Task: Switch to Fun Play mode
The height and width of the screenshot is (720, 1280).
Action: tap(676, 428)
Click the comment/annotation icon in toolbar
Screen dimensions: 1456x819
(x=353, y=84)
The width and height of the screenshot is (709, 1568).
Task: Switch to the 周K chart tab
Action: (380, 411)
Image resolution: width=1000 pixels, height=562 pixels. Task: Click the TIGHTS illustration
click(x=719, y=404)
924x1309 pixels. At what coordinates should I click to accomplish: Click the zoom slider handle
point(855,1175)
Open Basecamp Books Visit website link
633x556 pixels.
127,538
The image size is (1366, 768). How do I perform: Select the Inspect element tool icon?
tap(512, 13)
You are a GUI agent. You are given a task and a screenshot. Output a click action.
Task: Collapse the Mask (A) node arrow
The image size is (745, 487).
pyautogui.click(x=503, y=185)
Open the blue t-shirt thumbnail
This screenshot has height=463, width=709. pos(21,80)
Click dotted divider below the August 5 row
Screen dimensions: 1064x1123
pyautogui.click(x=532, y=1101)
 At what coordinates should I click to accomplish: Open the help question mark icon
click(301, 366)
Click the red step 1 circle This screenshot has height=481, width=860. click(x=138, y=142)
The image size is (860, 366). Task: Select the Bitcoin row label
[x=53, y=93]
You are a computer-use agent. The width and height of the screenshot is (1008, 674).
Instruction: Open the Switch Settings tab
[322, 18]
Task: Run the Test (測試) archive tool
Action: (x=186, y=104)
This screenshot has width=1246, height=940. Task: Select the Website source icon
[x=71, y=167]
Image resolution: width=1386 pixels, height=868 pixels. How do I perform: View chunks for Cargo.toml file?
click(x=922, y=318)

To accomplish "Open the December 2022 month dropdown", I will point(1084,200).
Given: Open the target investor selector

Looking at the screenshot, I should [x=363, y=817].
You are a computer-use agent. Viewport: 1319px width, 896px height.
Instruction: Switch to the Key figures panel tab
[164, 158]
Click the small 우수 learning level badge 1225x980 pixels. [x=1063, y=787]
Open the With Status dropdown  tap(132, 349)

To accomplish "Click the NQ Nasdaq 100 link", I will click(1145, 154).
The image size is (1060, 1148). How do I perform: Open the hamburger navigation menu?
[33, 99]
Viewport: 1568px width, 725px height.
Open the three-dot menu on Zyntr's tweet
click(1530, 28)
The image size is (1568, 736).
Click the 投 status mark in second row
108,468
════════════════════
[WHAT THE TASK REQUIRES]
Rewrite all of the data above, changing every "dropdown" to "drop-down list" and leaving everything else as it is.

[RESPONSE TO THIS EXERCISE]
Task: Switch to Fun Play mode
The height and width of the screenshot is (720, 1280).
Action: tap(676, 428)
Click the comment/annotation icon in toolbar
Screen dimensions: 1456x819
(x=353, y=84)
The width and height of the screenshot is (709, 1568).
Task: Switch to the 周K chart tab
Action: (380, 411)
Image resolution: width=1000 pixels, height=562 pixels. Task: Click the TIGHTS illustration
click(x=719, y=404)
924x1309 pixels. At what coordinates should I click to accomplish: Click the zoom slider handle
point(855,1175)
Open Basecamp Books Visit website link
633x556 pixels.
127,538
The image size is (1366, 768). How do I perform: Select the Inspect element tool icon?
tap(512, 13)
You are a GUI agent. You are given a task and a screenshot. Output a click action.
Task: Collapse the Mask (A) node arrow
The image size is (745, 487).
pyautogui.click(x=503, y=185)
Open the blue t-shirt thumbnail
This screenshot has height=463, width=709. pos(21,80)
Click dotted divider below the August 5 row
Screen dimensions: 1064x1123
pyautogui.click(x=532, y=1101)
 At what coordinates should I click to accomplish: Open the help question mark icon
click(301, 366)
Click the red step 1 circle This screenshot has height=481, width=860. click(x=138, y=142)
The image size is (860, 366). Task: Select the Bitcoin row label
[x=53, y=93]
You are a computer-use agent. The width and height of the screenshot is (1008, 674).
Instruction: Open the Switch Settings tab
[322, 18]
Task: Run the Test (測試) archive tool
Action: (x=186, y=104)
This screenshot has width=1246, height=940. Task: Select the Website source icon
[x=71, y=167]
Image resolution: width=1386 pixels, height=868 pixels. How do I perform: View chunks for Cargo.toml file?
click(x=922, y=318)

To accomplish "Open the December 2022 month drop-down list", I will point(1084,200).
Given: Open the target investor selector

Looking at the screenshot, I should [x=363, y=817].
You are a computer-use agent. Viewport: 1319px width, 896px height.
Instruction: Switch to the Key figures panel tab
[164, 158]
Click the small 우수 learning level badge 1225x980 pixels. [x=1063, y=787]
Open the With Status drop-down list  tap(132, 349)

To accomplish "Click the NQ Nasdaq 100 link", I will click(1145, 154).
The image size is (1060, 1148). How do I perform: Open the hamburger navigation menu?
[33, 99]
Viewport: 1568px width, 725px height.
Open the three-dot menu on Zyntr's tweet
click(1530, 28)
The image size is (1568, 736).
Click the 投 status mark in second row
108,468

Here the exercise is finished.